● Material for this task:
·····

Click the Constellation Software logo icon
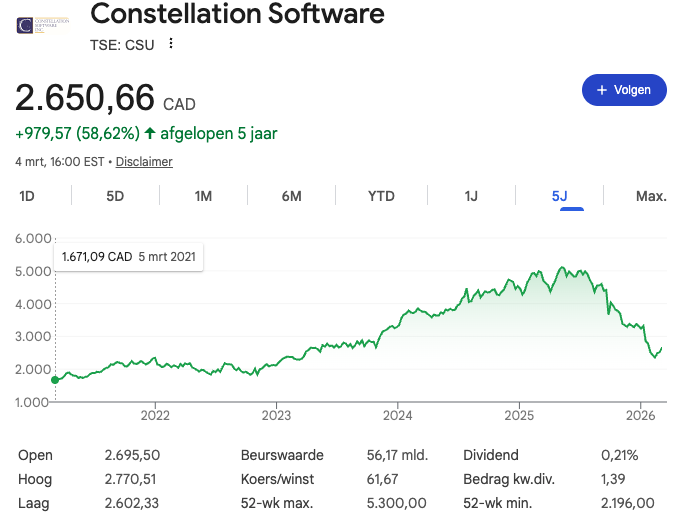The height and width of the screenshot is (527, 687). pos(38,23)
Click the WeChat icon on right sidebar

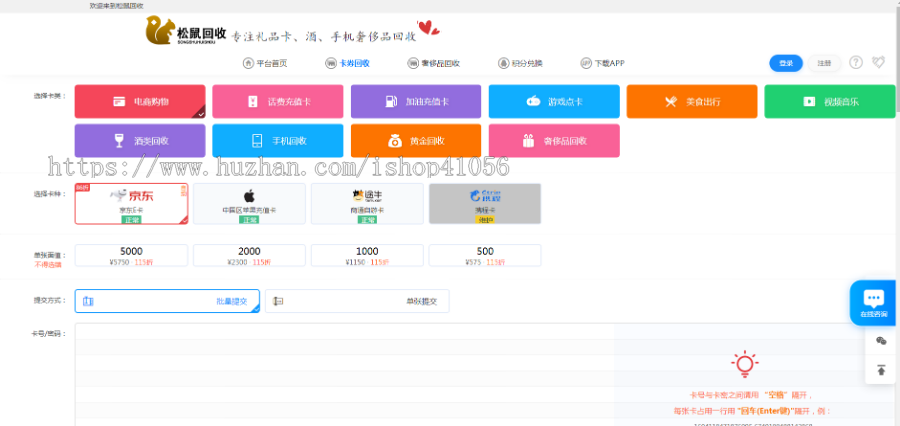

·····

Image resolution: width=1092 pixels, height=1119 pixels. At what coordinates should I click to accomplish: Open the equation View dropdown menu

·····

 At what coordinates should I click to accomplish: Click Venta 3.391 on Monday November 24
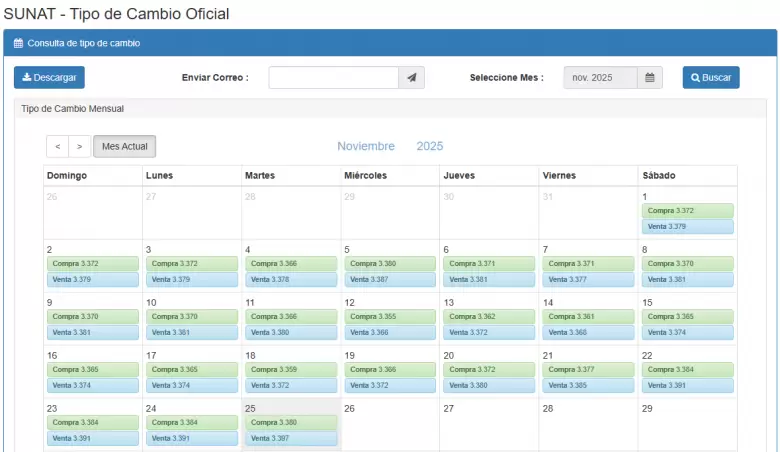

·····

● What the task asks: Copy out the records word for word, from the line with "Click the Constellation Software logo icon" up to and including the line with "Click the WeChat icon on right sidebar". Leave the pictures out.

● Answer to this task:
Click the Constellation Software logo icon
The height and width of the screenshot is (527, 687). pos(38,23)
Click the WeChat icon on right sidebar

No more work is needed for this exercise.